* **What you need to do**:
Reproduce the rows from the line containing "The image size" through the end of the rows, changing "Navigate" to "View" and leaving all else as it stands. Leave the pictures out of your answer.

(Some records)
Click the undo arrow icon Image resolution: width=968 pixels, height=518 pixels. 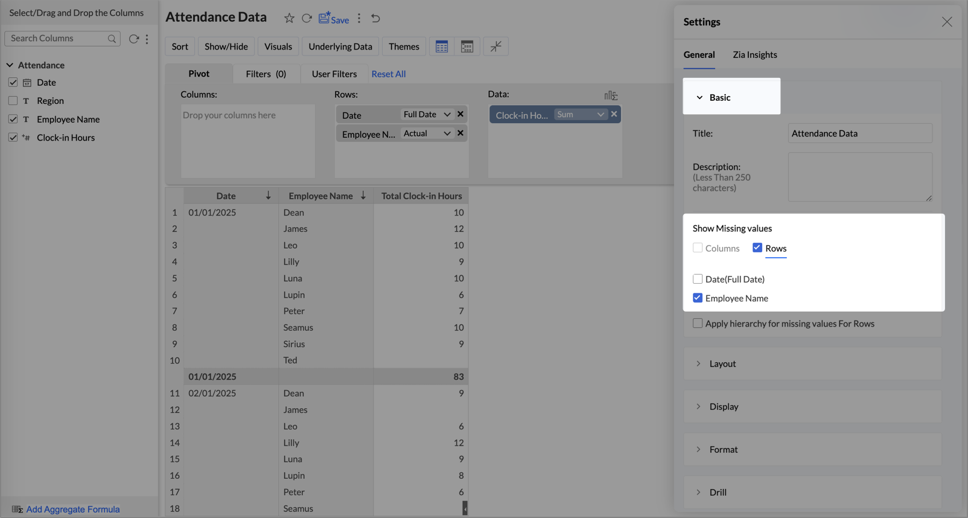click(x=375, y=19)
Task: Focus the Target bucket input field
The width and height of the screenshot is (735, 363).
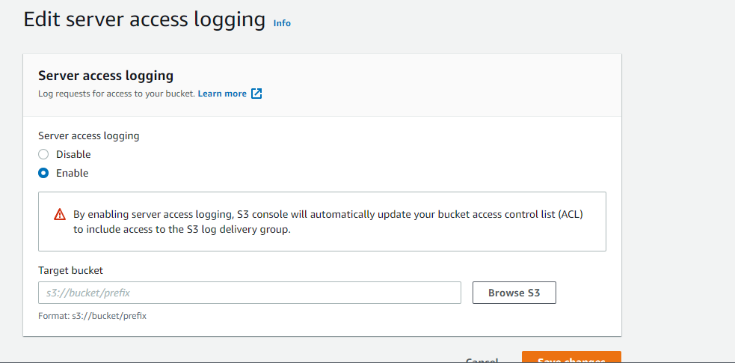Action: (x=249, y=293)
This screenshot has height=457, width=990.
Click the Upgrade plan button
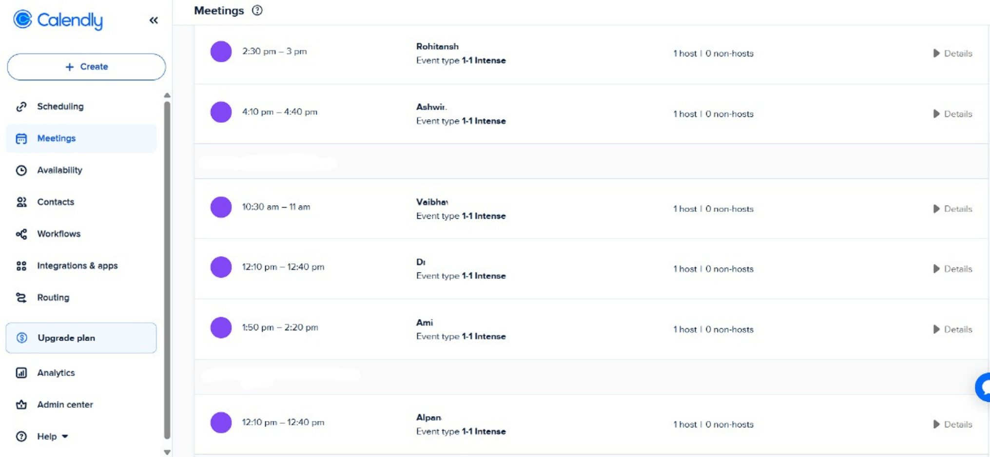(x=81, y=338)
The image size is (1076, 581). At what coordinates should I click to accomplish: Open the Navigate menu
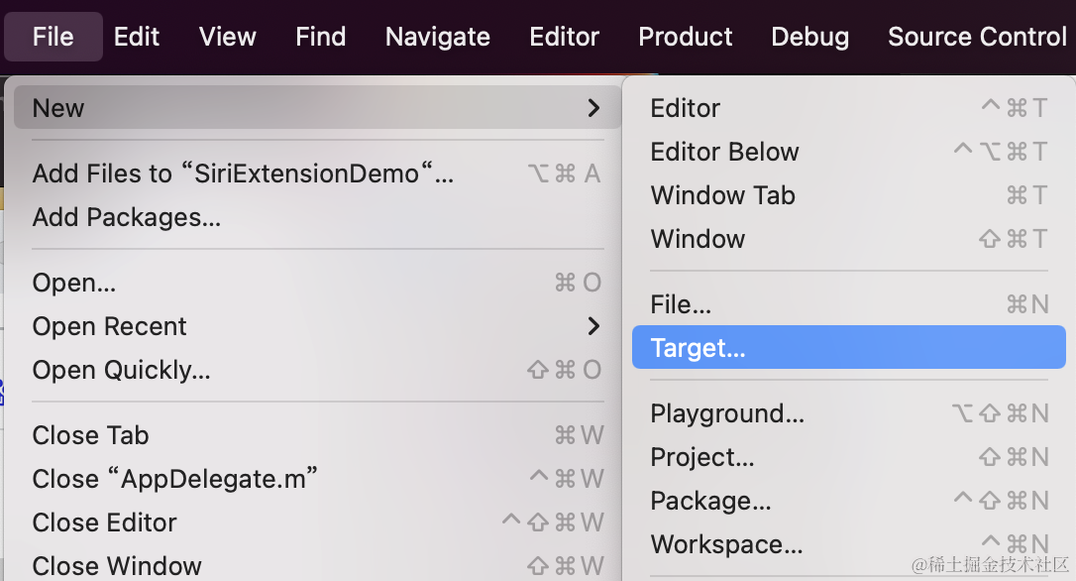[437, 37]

* **Exercise solution**:
The image size is (1076, 581). At what coordinates should I click to accomplish: Open the View menu
[437, 37]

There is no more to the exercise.